*** Opening Passage for review ***

In the absence of an equally powerful alternative ideology, the teachings of Khomeini might well dominate the Iranian political scene for many more years to come. The rich, the conservative mullahs and the middle class would have no alternative but to put up with the current military rule at least for a while, until the Jihad runs its course and a semblance of pre-Revolutionary Iran can return. The army, de-politicized under the Shah, has been re-politicized and it seems to have formed a broad alliance with the Revolutionary Guards, the police, the gendarmerie and the paramilitary forces in order to emerge as the only institution around which the Iranian nation-state can be re-created and led. Crucial to any of their future successes were the arrangements revolving around the Gulf War. The day after it ended in February 1991 CNN showed the London branch office of Bechtel, in Hyde Park, invited to Iran. Bechtel went through London in order evade the US economic embargo against Iran. Britain had no such embargo and that can only be decided by the Royal circles that own Britain. It was no doubt their investment that enabled Becthel to go multi-national after World War II along with their established American counterparts who eagerly went along with the war business enterprise as usual. Even Mr. Henry Kissinger, when he appeared on a Sunday morning news talk show, This Week with David Brinkley, said, trying not to sound too concerned, that "he was worried about a deal that could cause a worse war a few year later." He and his interviewers, who were also aware of the arrangements tried to laugh it away. The Anglo-American enterprise arrangements have long been considered what polite, well-informed society conveniently refers to as a "no talk zone."

I personally witnessed an example of such servility in Sept. 1993 when I was hotel hoping in Paris. When I was in the lounge of the Ritz I noticed, across from me on the other side, Adan Khassogi. He knew he was being recognized which is why he nodded to me. His Iranian wife was at the table next to me with another woman but with Khassogi was a man I believe to be from Pakistan. Not only because of his physical appearance but also the news had mentioned that Pakistan was behind the Islamic effort to have the latest in military technology. The man’s expression was intensely evil and it never changed, as if he were on fire from within. He represented the Jihad leadership, its High Command, as does Iran’s Defense Minister Adm. Ali Shamkani. This is why it is so ludicrous the US and Britain blame Bin-Laden for 9/11 as if he could arrange flight school training. Of course if the US, Britain and the coalition of the available blame Iran publicly Iran could cause further embarrassment by releasing the names and addresses and phone numbers and e-mails of those who are the Jihad’s business partners. Such people are more at risk than those sent to the frontline or prominent exiles. Iran has no more use for them. That was the hint from 9/11. You have outlived your usefulness and Iran does not want them to invest in the Allied war effort. A short while later two Texas tall investors entered the lounge. They were casually dressed and ecstatic. One of them was middle-aged and a younger one who may have been the older man’s son. They go to Khassogi’s table, say a few words shake hands and leave. After a short while Khassogi and the other man leave also. I personally suspect they were from Austin. The news once mentioned a Chinese delegation visiting Austin purchasing millions of dollars of computer technology and that during the 1980’s China purchased some American companies to have access to the latest. Perhaps China, which has long supported Pakistan and its opposition to India, simply introduced Pakistan to some of her American contacts. Right in front of me was an object lesson of the Jihad’s greatest weapon, corruption. It is impossible for the West to respond effectively. In Iraq the US, Britain and the coalition of the available are serving Iran.

*** Closing Passage for review ***

▶ [Check your understanding]
1. In the passage about Iran, which groups does the army seem to have allied with?
2. Pick up the passage about Iran after its last sentence and keep writing it.

*** Opening Supplied material ***

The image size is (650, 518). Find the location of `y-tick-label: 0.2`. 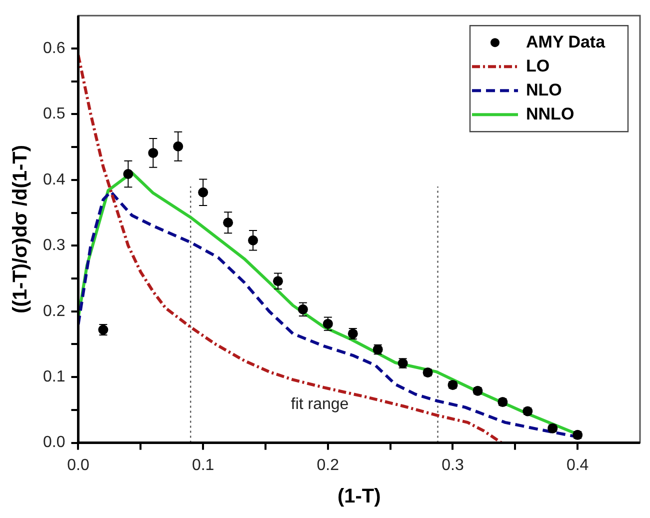

y-tick-label: 0.2 is located at coordinates (54, 311).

*** Closing Supplied material ***

▶ [Answers to the problems]
1. The Revolutionary Guards, the police, the gendarmerie, and the paramilitary forces.

2.
I was last in Paris in July 2002 when Morocco’s government was saying to Spain the boundary between them is in the wrong place. The dispute was not begun by some fundamentalists in the street somewhere demonstrating but by Morocco’s Foreign Minister. Morocco received support from the Arab league and Senegal, while Spain was supported by NATO and the EU. I walked by the Paris branch office of Bechtel at No. 38 Rue Bassano. The building was completely vacant.

Egypt 1990-2004

The Mubarak Dynasty

The Gulf War enhanced the role of Egypt and thrust her onto center stage. Mubarak eagerly had Egypt contribute to the military coalition and the primary incentive was the removal of a lot of Egypt’s debt, which amounted to $50 billion dollars. The Gulf crisis presented an opportunity for the nation to seek forgiveness on the most irksome portion of the debt-$4,550,000,000 in repayments to the US for military supplies. By mid-November 1990 the Egyptian daily al-Ahram was reporting that $14 billion in US military debts and Arab debts had already been written off.

Despite Egypt’s new authority and prestige, in which Muabark was permitted to address the European Parliament on 20 November 1991, a sustained Islamic fundamentalist uprising did begin mostly in Upper Egypt the following year. This was the most serious challenge to the government since the assassination of Sadat and the violence that year. The banned organization al-Jama’a al-Islamiya called for the destruction of Egypt’s Pharaonic monuments as "pagan sites" and claimed responsibility for armed attacks on tourists. The violence was concentrated in a 210-km (130-mi) stretch of the Nile from al-Minya south to Sawhaj, about 560-km (350 mi) south of Cairo.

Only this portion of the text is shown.